Das "Geistig-Spazierengehen um einem Erkenntnisgegenstand herum" ist der Zustand, der mehr oder weniger immer in mir vorliegt, wenn ich etwas wirklich erkennen will. Ich erlebe dabei von Innen her, dass mein Kopf rund ist und dass ich von diesem kosmischen Himmels-Kugel profitiere, um den Erkenntnis-Gegenstand von vielen Seiten geistig zu sehen und dadurch die breiten Zusammenhänge zu erkennen. Aber so wie Steiner weiter ausführt, das allein führt noch nicht zum Herzdenken. (J.A.)

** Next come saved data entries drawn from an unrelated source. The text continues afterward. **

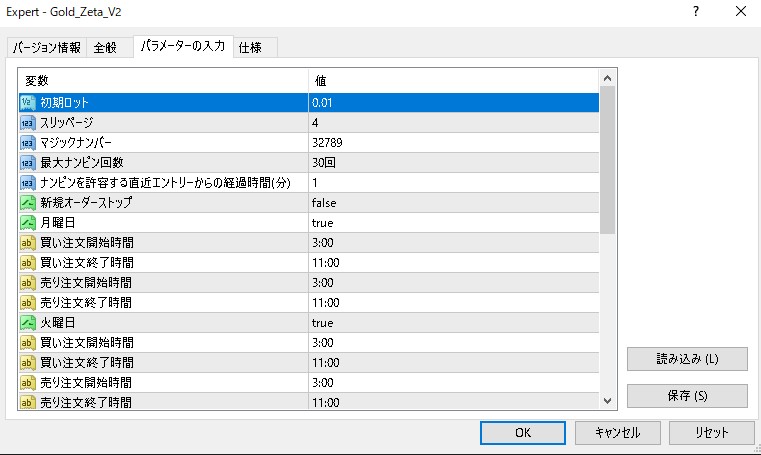This screenshot has width=761, height=455.
Task: Click the 最大ナンピン回数 integer icon
Action: coord(28,162)
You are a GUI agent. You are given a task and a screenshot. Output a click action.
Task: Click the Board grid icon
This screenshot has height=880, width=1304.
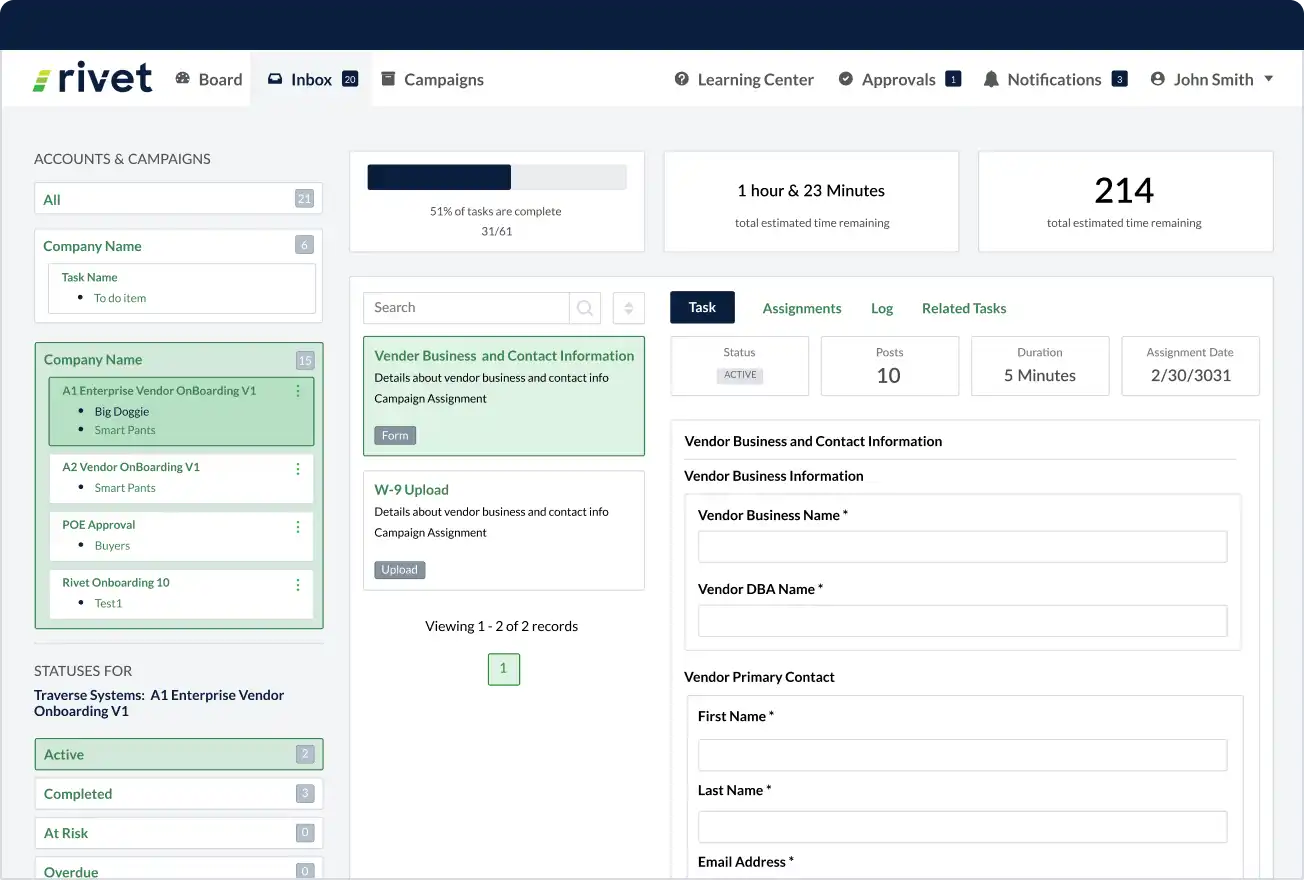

R. S. "Um zum Denken des Herzens zu kommen, müssen wir die Kraft haben, aus uns herauszugehen, wirklich uns selber ganz fremd zu werden und von außen auf uns zurückzublicken. Wer im normalen Bewußtsein ist, der steht an einem bestimmten Platz und weiß, wenn er sagt: Das bin ich! -, dann meint er die Summe dessen, was er glaubt, was er vertritt. Wer aber in die höheren Welten hinaufsteigt, muß seine gewöhnliche Persönlichkeit an ihrem Platze stehenlassen können, er muß aus sich selber herausgehen können, auf sich zurückschauen und mit demselben Gefühl zu sich selber sagen können: Das bist du! - Das frühere Ich muß ganz im richtigen Sinne ein Du werden. So wie man zu einem anderen «du» sagt, so muß man zu sich selber «du» sagen können. Das darf keine Theorie sein, sondern muß ein Erlebnis werden. Daß dies durch Schulung zu erreichen ist, haben wir schon gesehen. Es gehört gar nicht so viel dazu, man muß verhältnismäßig einfache Dinge tun; dann erwirbt man sich das Recht, mit dem Herzen denken zu dürfen. Die wahren Darstellungen von den höheren Welten gehen aus solchem Herzdenken hervor. Auch wenn es äußerlich oft so aussieht, als ob sie logische Erörterungen wären, nichts ist in den Darstellungen, die wirklich aus den höheren Welten heruntergetragen werden, darin, was nicht mit dem Herzen gedacht wäre. Was da geschildert wird vom Gesichtspunkt der Geisteswissenschaft, ist ein mit dem Herzen Erlebtes. Derjenige, der schildern muß, was er mit dem Herzen erlebt, der muß es allerdings umgießen in solche Gedankenformen, daß es für die anderen Menschen verständlich ist.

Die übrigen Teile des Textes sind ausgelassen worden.